*What this task involves:*
Lines to return, exactly: from the line with "You are a GUI" to the line with "Task: Click the" in the entries below, both included.

*Data excerpts:*
|---|

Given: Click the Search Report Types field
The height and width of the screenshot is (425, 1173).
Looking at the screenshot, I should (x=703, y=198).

|---|

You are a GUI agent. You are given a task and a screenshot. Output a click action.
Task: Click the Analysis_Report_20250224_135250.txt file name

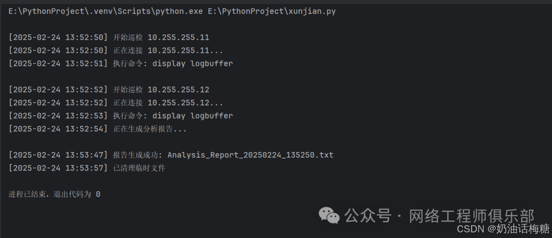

|---|

*Worked solution:*
You are a GUI agent. You are given a task and a screenshot. Output a click action.
Task: Click the Analysis_Report_20250224_135250.txt file name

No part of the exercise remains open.